Chuck D, c’est avant tout une voix qui impose le respect. Un timbre grave, profond, samplé mille fois, une voix d’homme de radio. Si beaucoup ont pu l’entendre dans le rôle de l’animateur de la station Playback FM dans le jeu vidéo GTA San Andreas, c’est que Chuck est un passionné de radio. Il est même un des pionniers de la radio sur Internet quand il lance en 1999 Rapstation.com. C’est alors un retour aux sources, car c’est par la radio que Chuck D et Public Enemy ont commencé, sur la station universitaire WBAU de l’université d’Adelphi, à une époque où il ne sortait pas assez de disques de rap pour consacrer toute une émission au genre chaque week-end. Pour remplir l’émission, « MC Chucky Dee » s’est mis à produire ses propres morceaux, avec l’aide de ses co-animateurs Hank Shocklee et Keith Shocklee. Avec sa connaissance encyclopédique de la soul, il a un rôle clé au sein du groupe de producteurs du Bomb Squad. Nous l’avons rencontré à l’occasion de son passage au Villette Street festival 2014. Avec nous, il est revenu sur sa vision de la production.


Abcdr du Son : Parle-nous de tes influences en tant que producteur…

Chuck D : Déjà, il faut savoir que je suis né en 1960, et c’est déjà un gros avantage en soi. À mon avis, les dix plus belles années dans l’histoire de la musique américaine se situent entre 1964 et 1974. C’est le moment où des musiciens qui avaient des parcours différents se sont rencontrés : soul, country, etc. Ray Charles a sorti un album de country en 1962, James Brown a sorti un live en 1962, il y a eu l’invasion britannique avec les Beatles et les Rolling Stones qui étaient influencés par le blues, Muddy Waters… Et la soul influencée par le gospel, avec les Soul Stirrers et Sam Cooke. Je suis né en 1960, Hank Shocklee en 58, Flavor Flav en 59, Professor Griff en 60, Eric Sadler en 60, Bill Stepney en 62 et Keith Shocklee en 62. Donc on se souvient tous de cette période magique, même si nous étions encore des gamins. Avoir grandi à cette époque nous a influencés en tant que producteurs. Les disques étaient produits par des gens qui connaissaient la musique, les maisons de disques étaient dirigées par des gens qui connaissaient la musique : des gens comme Nesuhi et Ahmet Ertegun, qui ont fondé Atlantic, Jerry Wexler qui écrivait pour Billboard, Arif Mardin qui les a rejoints plus tard… Les musiciens avaient une culture musicale qui leur a servi à produire la musique du futur. C’est cet environnement qui nous a influencés.

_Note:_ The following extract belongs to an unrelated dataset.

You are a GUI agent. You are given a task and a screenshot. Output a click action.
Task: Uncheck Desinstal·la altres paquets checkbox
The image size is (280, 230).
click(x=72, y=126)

Le monde a changé après 1974-75. La technologie a fait changer la musique. Chez Motown, les musiciens enregistraient tous ensemble dans une même pièce, puis est venu le magnéto quatre pistes, puis le huit pistes au début des années 70. Pareil pour nous, le Bomb Squad, sauf que nous avions un 24 pistes, pas un 48 pistes et il y avait des choses que nous devions faire tous ensemble quand nous mixions les morceaux. Le mix est un moment important en particulier dans le rap. Et il nous fallait plus que deux mains, on n’avait pas de console automatique à l’époque. Il y a des imperfections et ces imperfections font partie des morceaux, comme les erreurs des Funk Brothers. Il faudrait que vous interviewez Hank Shocklee aussi, il aurait beaucoup à vous dire là-dessus. On était à plusieurs d’un bout à l’autre de la console : « toi tu vas là, toi tu fais ça… » C’est comme jouer en une prise : si on fait une erreur, on voit si ça passe ou si on le refait depuis le début. Comme dans « Do You Love Me » des Contours, le son baisse avant la fin et ça reprend d’un coup, ce sont des erreurs qu’on garde.

The Contours - « Do You Love Me » (1962)

A : Il y a donc une différence entre un producteur solo et un groupe de producteurs ?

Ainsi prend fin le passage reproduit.